# When to use a discrete callback in DifferentialEquations.jl

I have a fairly large model I am trying to solve (~100 differential equations). There is a particular parameter that changes every 28 days. Right now, I switch this parameter using a callback function

``````function model!(du, u, params, t)
a bunch of equations involving params.r
end

condition(u,t,integrator) = round(t, digits=3) ∈ collect(28:28:800)
function dose!(integrator)
integrator.p.r = 1 - integrator.p.r
end
cb = DiscreteCallback(condition, dose!, save_positions=(false,false))

function run_model()
prob = ODEProblem(model!, u0, tspan, params
sol = solve(prob, callback = cb)
end
``````

So you see, every 28 time steps, I basically switch the `r` parameter that cycles through 0 and 1. My question is, is it cheaper and better to do this in the `model!` function directly and get rid of callbacks? Can I have something like

``````function model!(du, u, params, t)
if t satisfies condition
params.r = 1 - params.r
end
a bunch of equations involving params.r
end
``````

From preliminary testing this seems to work, but I am not sure what the correct, more efficient way of doing it is.

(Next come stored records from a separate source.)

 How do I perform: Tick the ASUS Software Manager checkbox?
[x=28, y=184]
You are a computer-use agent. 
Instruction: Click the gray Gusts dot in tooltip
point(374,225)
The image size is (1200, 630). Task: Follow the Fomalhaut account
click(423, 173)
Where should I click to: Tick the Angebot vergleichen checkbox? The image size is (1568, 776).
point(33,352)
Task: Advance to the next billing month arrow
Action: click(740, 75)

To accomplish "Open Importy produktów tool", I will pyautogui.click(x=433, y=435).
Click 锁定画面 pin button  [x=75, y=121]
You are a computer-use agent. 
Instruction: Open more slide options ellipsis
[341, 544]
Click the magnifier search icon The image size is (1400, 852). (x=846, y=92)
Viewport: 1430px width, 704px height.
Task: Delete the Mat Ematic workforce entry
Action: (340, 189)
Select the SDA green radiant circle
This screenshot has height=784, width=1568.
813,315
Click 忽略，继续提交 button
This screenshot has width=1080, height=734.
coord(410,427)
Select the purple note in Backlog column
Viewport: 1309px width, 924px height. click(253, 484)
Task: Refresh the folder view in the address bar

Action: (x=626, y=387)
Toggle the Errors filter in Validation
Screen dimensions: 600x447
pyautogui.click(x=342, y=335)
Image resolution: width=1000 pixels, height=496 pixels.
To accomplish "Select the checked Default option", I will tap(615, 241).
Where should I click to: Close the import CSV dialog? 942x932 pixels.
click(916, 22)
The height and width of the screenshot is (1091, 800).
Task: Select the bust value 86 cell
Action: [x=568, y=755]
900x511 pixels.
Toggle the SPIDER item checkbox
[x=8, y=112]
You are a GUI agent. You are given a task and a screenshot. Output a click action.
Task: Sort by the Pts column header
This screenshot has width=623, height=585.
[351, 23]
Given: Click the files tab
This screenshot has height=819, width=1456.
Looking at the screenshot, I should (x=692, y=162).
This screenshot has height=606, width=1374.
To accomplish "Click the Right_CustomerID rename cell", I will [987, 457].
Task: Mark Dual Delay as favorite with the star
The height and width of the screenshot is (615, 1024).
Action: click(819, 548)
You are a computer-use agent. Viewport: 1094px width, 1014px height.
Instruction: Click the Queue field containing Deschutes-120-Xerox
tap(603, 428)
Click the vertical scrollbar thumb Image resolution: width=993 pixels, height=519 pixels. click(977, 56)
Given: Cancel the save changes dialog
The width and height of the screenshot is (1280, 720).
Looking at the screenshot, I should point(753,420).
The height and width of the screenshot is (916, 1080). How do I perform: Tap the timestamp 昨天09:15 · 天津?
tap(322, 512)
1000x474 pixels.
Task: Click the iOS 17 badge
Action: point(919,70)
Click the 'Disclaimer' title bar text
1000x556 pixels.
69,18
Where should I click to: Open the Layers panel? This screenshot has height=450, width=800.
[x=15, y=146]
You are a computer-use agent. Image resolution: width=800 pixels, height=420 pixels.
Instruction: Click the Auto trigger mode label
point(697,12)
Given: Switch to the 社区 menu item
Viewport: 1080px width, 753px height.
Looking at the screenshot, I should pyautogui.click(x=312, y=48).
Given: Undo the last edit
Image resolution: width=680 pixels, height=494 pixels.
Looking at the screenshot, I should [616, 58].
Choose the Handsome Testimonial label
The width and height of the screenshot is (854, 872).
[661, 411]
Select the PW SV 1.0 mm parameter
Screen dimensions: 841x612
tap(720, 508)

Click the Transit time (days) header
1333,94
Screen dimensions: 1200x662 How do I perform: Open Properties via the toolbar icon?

As you have it written, if your timesteps are small enough (~`1e-4` s), you could unintentionally dose multiple times depending on the precision specified in `round(t, digits=3)`. Are you using a fixed time step of one day? Seems like you may want a `PresetTimeCallback`.

That decrementing in the function `f` is not safe because time isn’t monotonic in an adaptive ODE solver. You might decrement at a given time point twice.